Given records:
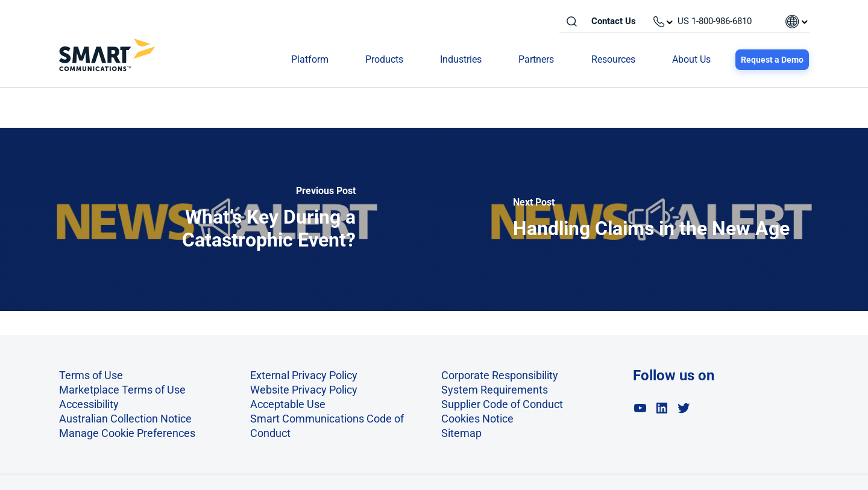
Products (384, 59)
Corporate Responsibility (500, 375)
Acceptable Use (288, 404)
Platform (310, 59)
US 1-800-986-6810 (714, 21)
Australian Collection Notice (125, 418)
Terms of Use (91, 375)
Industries (461, 59)
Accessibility (89, 404)
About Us (691, 59)
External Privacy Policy (304, 375)
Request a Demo (772, 60)
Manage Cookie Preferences (127, 433)
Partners (536, 59)
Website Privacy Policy (304, 389)
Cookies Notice (477, 418)
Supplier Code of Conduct (502, 404)
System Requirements (494, 389)
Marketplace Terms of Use (122, 389)
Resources (613, 59)
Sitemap (461, 433)
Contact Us (614, 21)
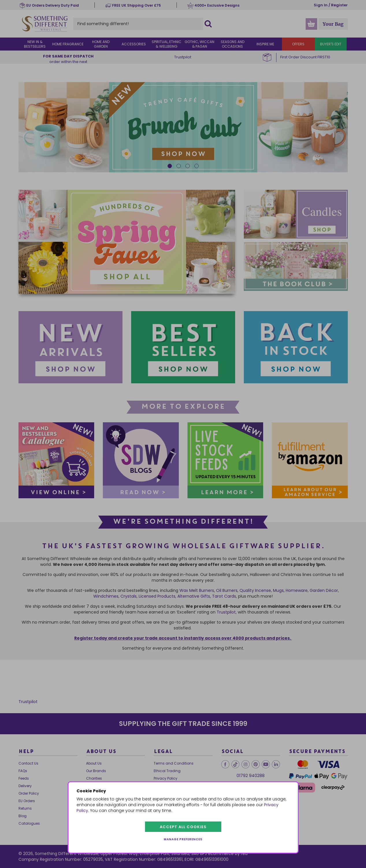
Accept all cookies (183, 827)
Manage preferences (183, 839)
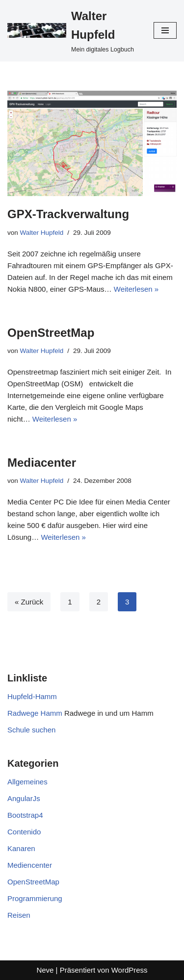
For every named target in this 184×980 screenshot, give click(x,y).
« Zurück (29, 602)
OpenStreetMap (51, 332)
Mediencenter (29, 865)
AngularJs (24, 798)
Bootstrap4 (25, 815)
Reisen (19, 915)
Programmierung (35, 898)
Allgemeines (27, 781)
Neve (45, 970)
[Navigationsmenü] (165, 30)
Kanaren (21, 848)
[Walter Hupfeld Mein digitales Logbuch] (73, 30)
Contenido (24, 831)
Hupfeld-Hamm (32, 696)
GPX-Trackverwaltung (68, 214)
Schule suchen (31, 729)
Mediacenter (42, 462)
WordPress (130, 970)
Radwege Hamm (35, 713)
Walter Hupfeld (42, 232)
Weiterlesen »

Exercise instructions:
Express the lines above as a Markdown table with the columns "Row" and "Line", numbering each row and leaving out blank lines. Don't include the pictures in the answer.

Written solution:
| Row | Line |
|---|---|
| 1 | Products (384, 59) |
| 2 | Corporate Responsibility (500, 375) |
| 3 | Acceptable Use (288, 404) |
| 4 | Platform (310, 59) |
| 5 | US 1-800-986-6810 (714, 21) |
| 6 | Australian Collection Notice (125, 418) |
| 7 | Terms of Use (91, 375) |
| 8 | Industries (461, 59) |
| 9 | Accessibility (89, 404) |
| 10 | About Us (691, 59) |
| 11 | External Privacy Policy (304, 375) |
| 12 | Request a Demo (772, 60) |
| 13 | Manage Cookie Preferences (127, 433) |
| 14 | Partners (536, 59) |
| 15 | Website Privacy Policy (304, 389) |
| 16 | Cookies Notice (477, 418) |
| 17 | Supplier Code of Conduct (502, 404) |
| 18 | System Requirements (494, 389) |
| 19 | Marketplace Terms of Use (122, 389) |
| 20 | Resources (613, 59) |
| 21 | Sitemap (461, 433) |
| 22 | Contact Us (614, 21) |
| 23 | Accept all cookies (183, 827) |
| 24 | Manage preferences (183, 839) |
| 25 | For every named target in this 184×980 screenshot, give click(x,y). |
| 26 | « Zurück (29, 602) |
| 27 | OpenStreetMap (51, 332) |
| 28 | Mediencenter (29, 865) |
| 29 | AngularJs (24, 798) |
| 30 | Bootstrap4 (25, 815) |
| 31 | Reisen (19, 915) |
| 32 | Programmierung (35, 898) |
| 33 | Allgemeines (27, 781) |
| 34 | Neve (45, 970) |
| 35 | [Navigationsmenü] (165, 30) |
| 36 | Kanaren (21, 848) |
| 37 | [Walter Hupfeld Mein digitales Logbuch] (73, 30) |
| 38 | Contenido (24, 831) |
| 39 | Hupfeld-Hamm (32, 696) |
| 40 | GPX-Trackverwaltung (68, 214) |
| 41 | Schule suchen (31, 729) |
| 42 | Mediacenter (42, 462) |
| 43 | WordPress (130, 970) |
| 44 | Radwege Hamm (35, 713) |
| 45 | Walter Hupfeld (42, 232) |
| 46 | Weiterlesen » |